As the end of Daylight Saving Time approaches, millions of American adults are bracing for what that means in terms of kids’ bedtimes, when pets will need to be let out in the morning and adjusted hours of darkness and light.
On the flip side, many people understandably look forward to gaining an extra hour of sleep. Yet, that extra hour comes at a cost for too many motorists. There are road safety concerns associated with this seasonal change that often go overlooked.
What is about to change and how to prepare
As most of the country “falls back” and sets clocks back one hour, it means shorter daylight hours, particularly in the evening. This reduction in daylight can lead to decreased visibility during traditional evening commute hours, which is a significant safety concern, as this is one of the most dangerous times of day to drive no matter how much sunshine is streaming through someone’s windshield. Drivers may find themselves navigating in darkness, which can increase the risk of accidents.

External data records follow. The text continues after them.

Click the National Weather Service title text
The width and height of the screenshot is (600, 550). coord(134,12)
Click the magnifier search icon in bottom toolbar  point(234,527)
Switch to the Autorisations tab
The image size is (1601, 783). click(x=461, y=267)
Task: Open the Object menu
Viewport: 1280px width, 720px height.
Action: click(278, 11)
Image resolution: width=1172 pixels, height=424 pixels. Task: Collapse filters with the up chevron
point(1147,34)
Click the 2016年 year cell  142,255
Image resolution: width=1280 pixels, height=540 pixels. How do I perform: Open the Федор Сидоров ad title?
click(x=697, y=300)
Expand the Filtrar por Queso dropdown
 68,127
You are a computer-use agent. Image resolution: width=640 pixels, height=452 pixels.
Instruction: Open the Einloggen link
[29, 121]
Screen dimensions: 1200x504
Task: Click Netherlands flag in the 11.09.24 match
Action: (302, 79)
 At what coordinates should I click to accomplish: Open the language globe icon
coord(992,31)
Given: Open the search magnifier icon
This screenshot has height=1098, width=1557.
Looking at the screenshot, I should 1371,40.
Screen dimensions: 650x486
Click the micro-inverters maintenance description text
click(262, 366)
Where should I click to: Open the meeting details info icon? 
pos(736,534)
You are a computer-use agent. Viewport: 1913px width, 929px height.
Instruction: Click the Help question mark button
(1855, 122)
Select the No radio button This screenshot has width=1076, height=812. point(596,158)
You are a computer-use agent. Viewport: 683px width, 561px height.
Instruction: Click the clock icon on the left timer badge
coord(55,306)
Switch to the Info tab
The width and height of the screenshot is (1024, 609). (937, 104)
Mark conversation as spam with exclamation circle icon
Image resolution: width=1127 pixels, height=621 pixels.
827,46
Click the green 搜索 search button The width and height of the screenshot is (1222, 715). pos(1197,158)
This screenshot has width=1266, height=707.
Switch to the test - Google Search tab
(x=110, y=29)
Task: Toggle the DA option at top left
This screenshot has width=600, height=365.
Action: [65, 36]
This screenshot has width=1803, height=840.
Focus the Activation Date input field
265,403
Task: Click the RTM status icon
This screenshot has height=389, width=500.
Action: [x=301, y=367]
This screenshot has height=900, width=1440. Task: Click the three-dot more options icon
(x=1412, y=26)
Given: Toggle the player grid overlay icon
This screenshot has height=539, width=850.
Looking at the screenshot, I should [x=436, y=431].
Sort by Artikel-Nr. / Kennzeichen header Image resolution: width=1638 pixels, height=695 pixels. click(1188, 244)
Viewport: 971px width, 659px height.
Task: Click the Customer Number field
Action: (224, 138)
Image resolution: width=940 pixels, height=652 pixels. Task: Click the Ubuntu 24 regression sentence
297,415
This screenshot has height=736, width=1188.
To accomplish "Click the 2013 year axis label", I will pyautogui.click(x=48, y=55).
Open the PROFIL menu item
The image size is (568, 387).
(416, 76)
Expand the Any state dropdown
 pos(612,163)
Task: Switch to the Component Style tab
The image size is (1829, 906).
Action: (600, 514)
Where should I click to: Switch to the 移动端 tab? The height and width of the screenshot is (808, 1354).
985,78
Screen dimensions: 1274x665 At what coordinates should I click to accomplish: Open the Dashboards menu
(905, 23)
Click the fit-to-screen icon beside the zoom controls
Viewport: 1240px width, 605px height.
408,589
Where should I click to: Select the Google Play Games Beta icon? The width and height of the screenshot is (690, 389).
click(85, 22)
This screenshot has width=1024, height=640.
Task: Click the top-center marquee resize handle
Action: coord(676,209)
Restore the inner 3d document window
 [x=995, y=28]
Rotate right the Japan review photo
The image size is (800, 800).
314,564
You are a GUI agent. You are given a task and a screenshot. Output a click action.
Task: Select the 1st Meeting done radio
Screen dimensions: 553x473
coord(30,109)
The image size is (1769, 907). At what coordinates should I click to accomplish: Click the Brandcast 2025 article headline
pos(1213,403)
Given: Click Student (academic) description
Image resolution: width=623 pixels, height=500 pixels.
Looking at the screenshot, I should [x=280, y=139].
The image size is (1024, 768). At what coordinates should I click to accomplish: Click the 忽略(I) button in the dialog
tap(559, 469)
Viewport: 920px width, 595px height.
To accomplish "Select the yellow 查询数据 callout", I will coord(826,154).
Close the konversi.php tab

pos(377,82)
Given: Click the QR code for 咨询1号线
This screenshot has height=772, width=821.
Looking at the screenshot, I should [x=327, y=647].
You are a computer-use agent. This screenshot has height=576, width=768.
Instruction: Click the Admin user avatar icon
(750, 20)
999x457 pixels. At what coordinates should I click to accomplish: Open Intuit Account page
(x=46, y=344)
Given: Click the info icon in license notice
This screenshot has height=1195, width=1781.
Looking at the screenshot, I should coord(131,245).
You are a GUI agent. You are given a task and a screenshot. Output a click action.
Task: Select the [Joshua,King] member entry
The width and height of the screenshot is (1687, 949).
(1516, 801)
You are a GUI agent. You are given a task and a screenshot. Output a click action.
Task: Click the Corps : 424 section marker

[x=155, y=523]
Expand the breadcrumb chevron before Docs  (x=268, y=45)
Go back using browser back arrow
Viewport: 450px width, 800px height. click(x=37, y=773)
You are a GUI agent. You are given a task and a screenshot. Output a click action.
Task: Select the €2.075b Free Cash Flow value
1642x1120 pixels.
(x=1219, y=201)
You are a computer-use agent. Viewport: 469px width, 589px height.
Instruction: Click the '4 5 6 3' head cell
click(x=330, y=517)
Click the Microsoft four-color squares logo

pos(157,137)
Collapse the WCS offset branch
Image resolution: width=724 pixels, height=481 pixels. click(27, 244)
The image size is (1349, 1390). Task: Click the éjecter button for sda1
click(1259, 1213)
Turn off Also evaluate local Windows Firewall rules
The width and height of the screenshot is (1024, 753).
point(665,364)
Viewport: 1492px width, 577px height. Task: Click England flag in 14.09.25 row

Also, while gaining an extra hour of sleep may sound appealing, the sudden shift in time can disrupt the body’s internal clock. Many people experience sleep disturbances and fatigue during the days and weeks after the time change, which can impair their concentration and reaction times while driving.
It takes time for people to adjust to a new time schedule. As a result, it’s important to be particularly alert on the road, to increase your usual following distance to allow more time for emergency braking and to ensure that your vehicle’s lights are in good, working order. By making these efforts now, you can stay safer once the clocks fall back.